Effect of methanol feeding strategies on production and yield of recombinant mouse endostatin from Pichia pastoris

Abstract

Pichia pastoris, a methylotrophic yeast, is an efficient producer of recombinant proteins in which the heterologous gene is under the control of the methanol-induced AOX1 promoter. Hence, the accepted production procedure has two phases: In the first phase, the yeast utilizes glycerol and biomass is accumulated; in the second phase, the yeast utilizes methanol which is used both as an inducer for the expression of the recombinant protein and as a carbon source. Since the yeast is sensitive to methanol concentration, the methanol is supplied gradually to the growing culture. Three methanol addition strategies were evaluated for the purpose of optimizing recombinant endostatin production.

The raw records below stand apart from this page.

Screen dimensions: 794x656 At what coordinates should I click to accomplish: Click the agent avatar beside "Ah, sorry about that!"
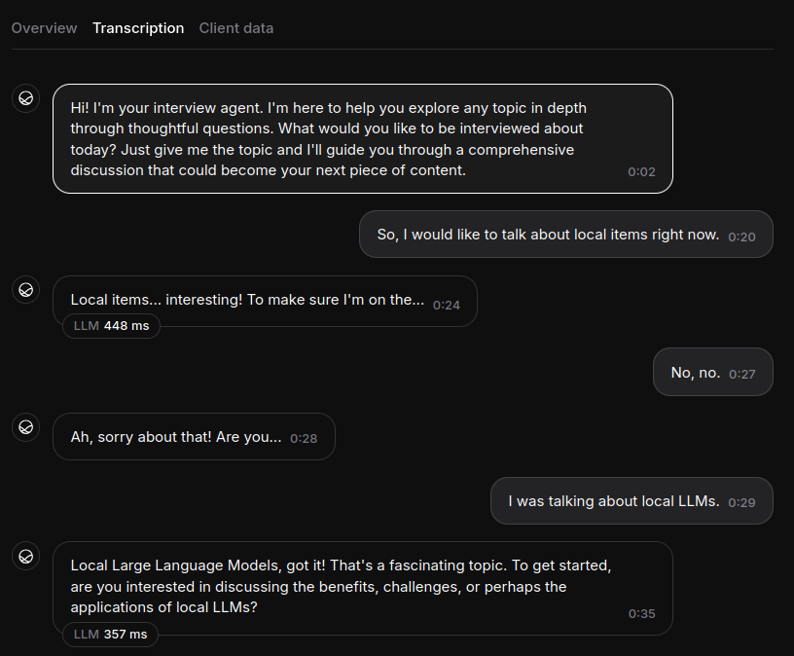(x=26, y=426)
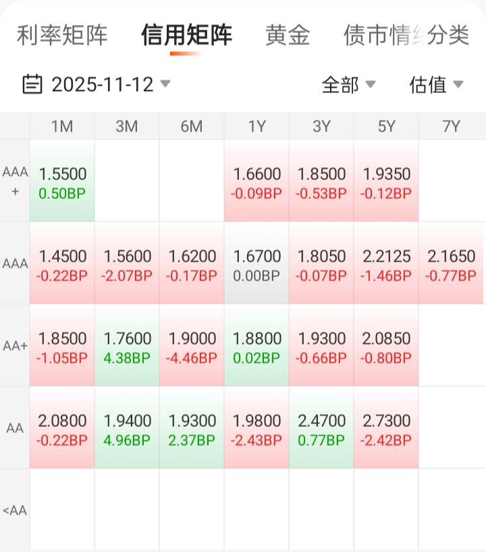Open the 黄金 tab

pos(288,35)
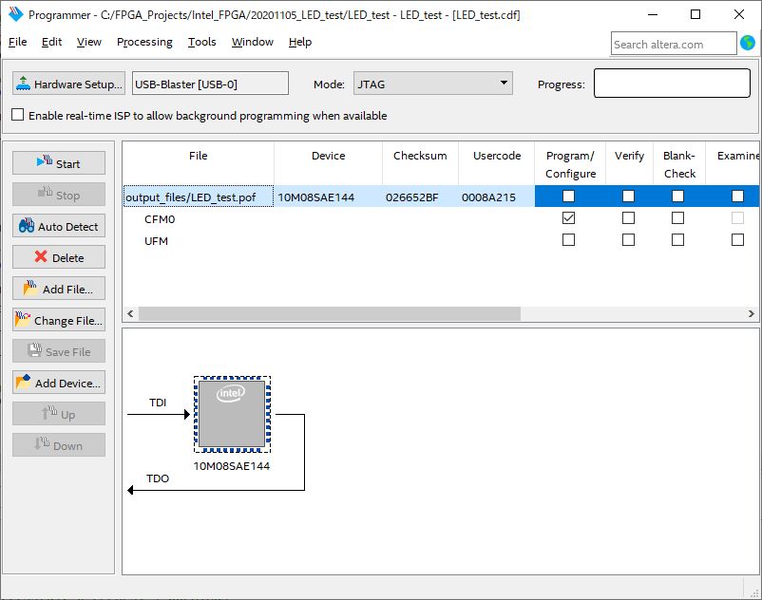Open the Hardware Setup dialog

pos(69,84)
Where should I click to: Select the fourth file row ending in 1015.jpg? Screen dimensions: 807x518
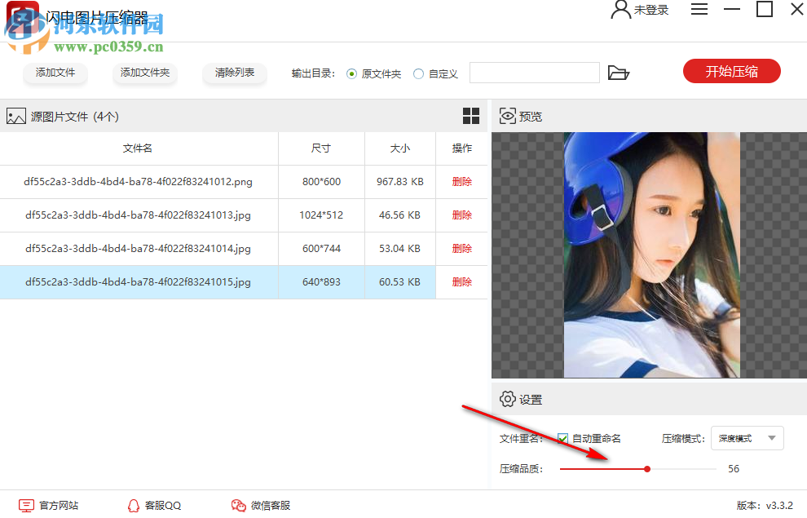pyautogui.click(x=139, y=282)
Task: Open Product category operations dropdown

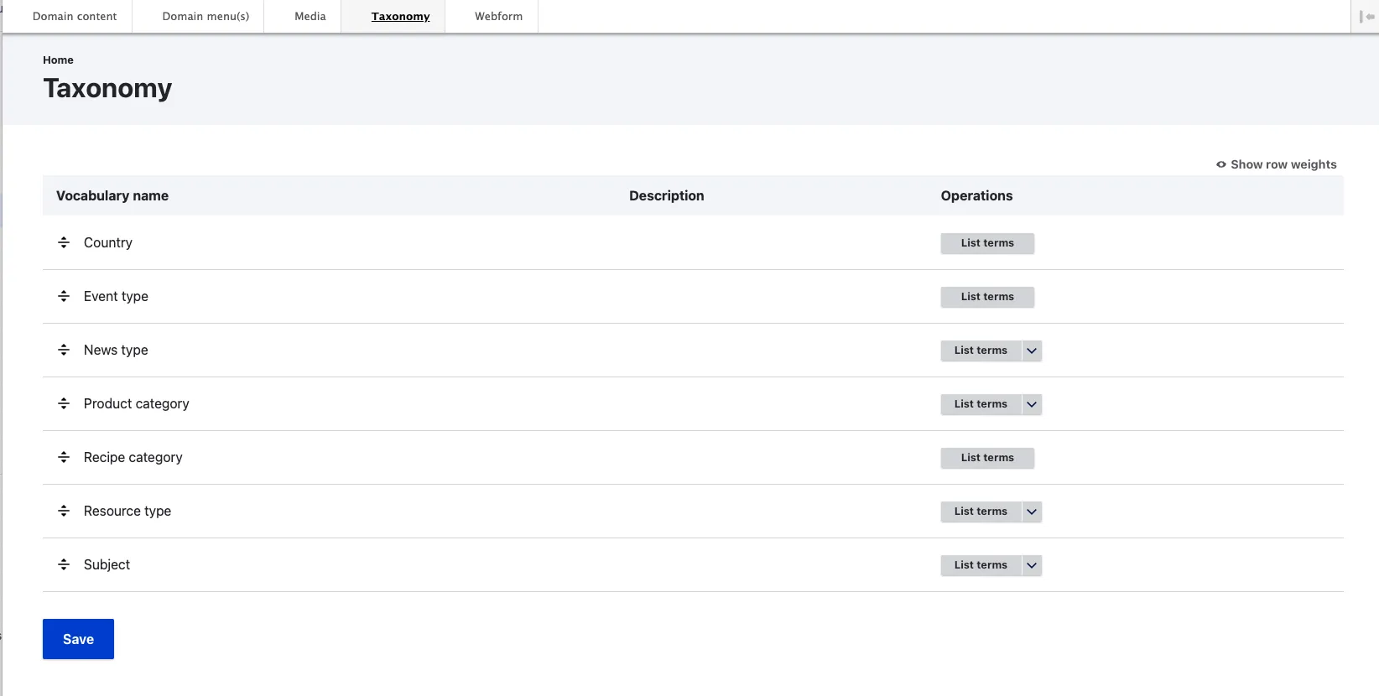Action: [x=1032, y=404]
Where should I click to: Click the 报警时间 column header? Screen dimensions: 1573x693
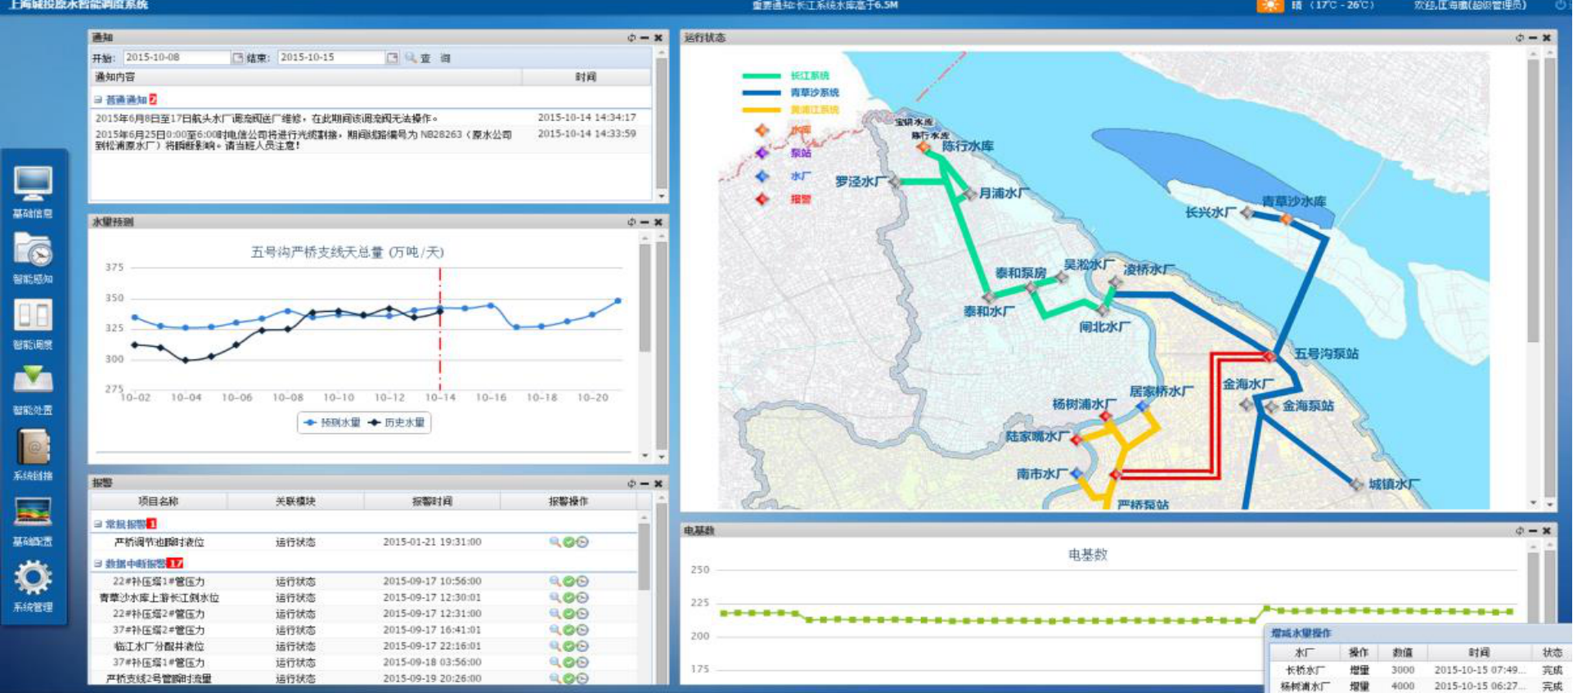(432, 502)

Two strategies were based on the yeast metabolism; one responding to the methanol consumption using a methanol sensor, and the other responding to the oxygen consumption. In these two strategies, the methanol supply is unlimited. The third strategy was based on a predetermined exponential feeding rate, controling the growth rate at 0.02 h(-1), in this strategy the methanol supply is limited. Throughout the induction phase glycerol, in addition to methanol, was continuously added at a rate of 1 g L h(-1). Total endostatin production was similar in all three strategies, (400 mg was obtained from 3 L initial volume), but the amount of methanol added and the biomass produced were lower in the predetermined rate method. This caused the specific production of endostatin per biomass and per methanol to be 2 times higher in the predetermined rate than in the other two methods, making the growth control strategy not only more efficient but also more convenient for downstream processing.